(Beginning of SUPPLIED DATA)
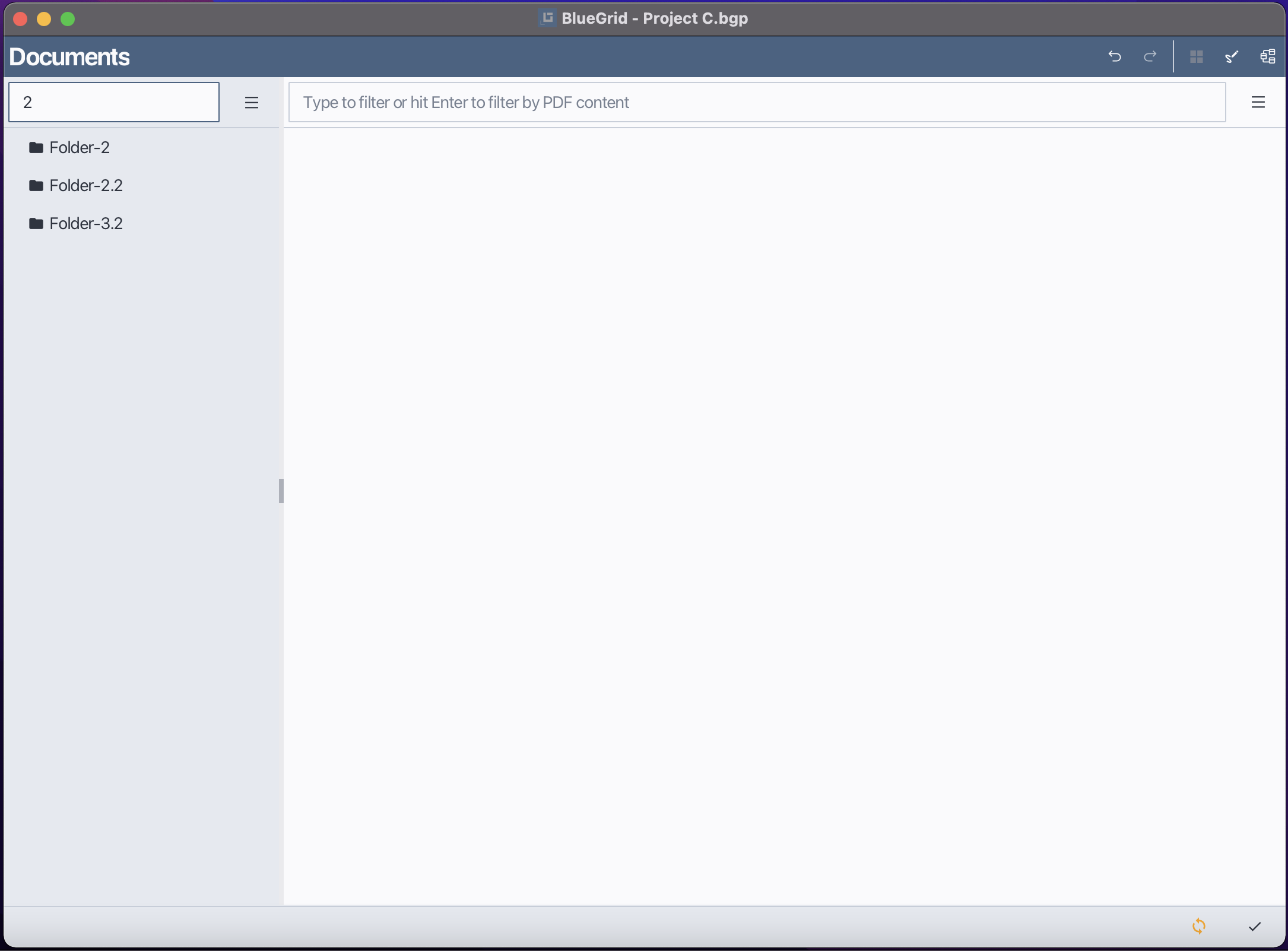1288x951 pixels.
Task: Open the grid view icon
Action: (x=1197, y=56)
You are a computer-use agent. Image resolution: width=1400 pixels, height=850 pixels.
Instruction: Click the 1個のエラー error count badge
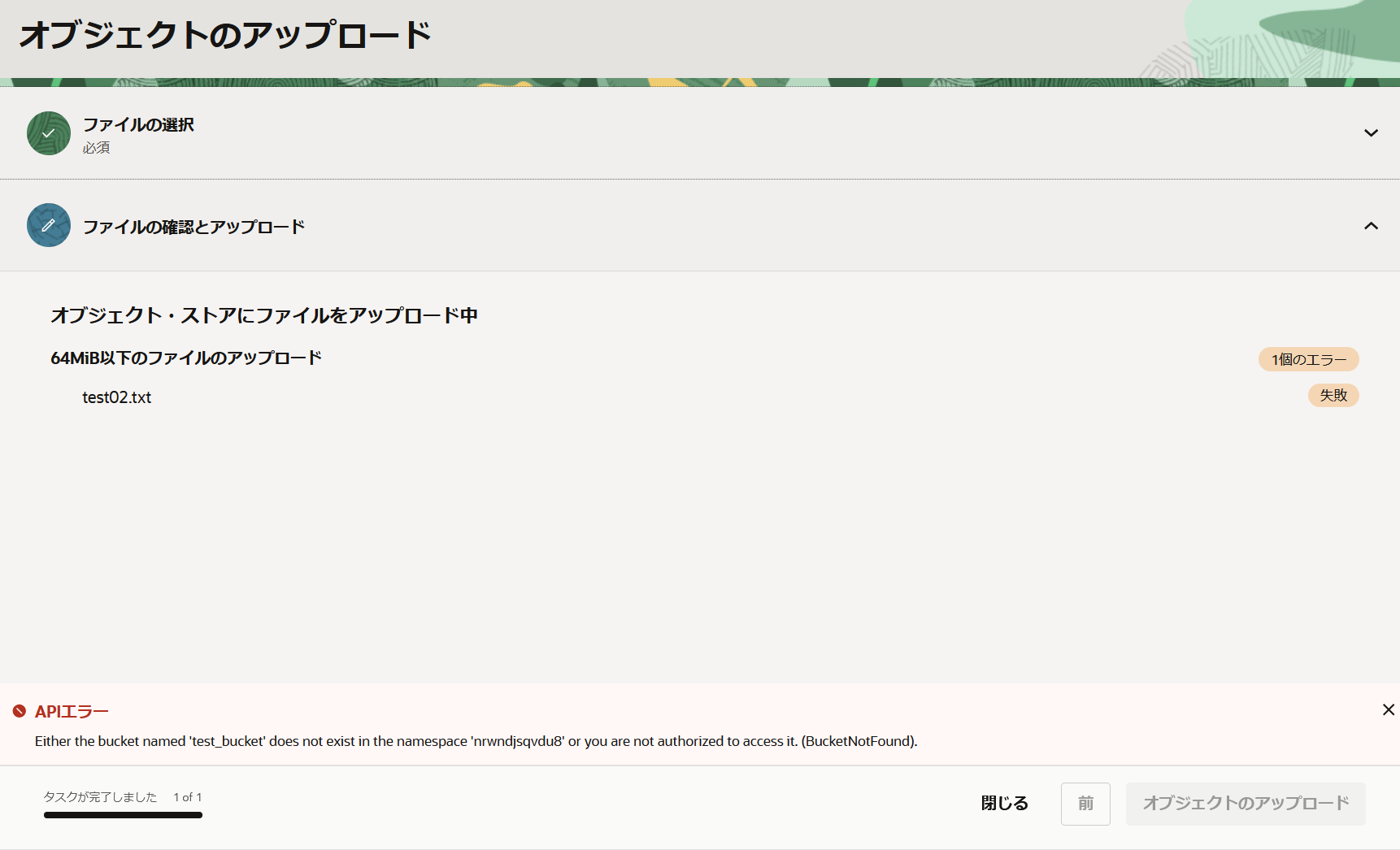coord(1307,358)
(End of SUPPLIED DATA)
**EXERCISE REQUIREMENTS**. Every line from the one with "Instruction: Click the" through the end of the records is to be reproduced exactly, and the pictures are to be left out.

**COMPLETED TASK**.
Instruction: Click the 1個のエラー error count badge
coord(1307,358)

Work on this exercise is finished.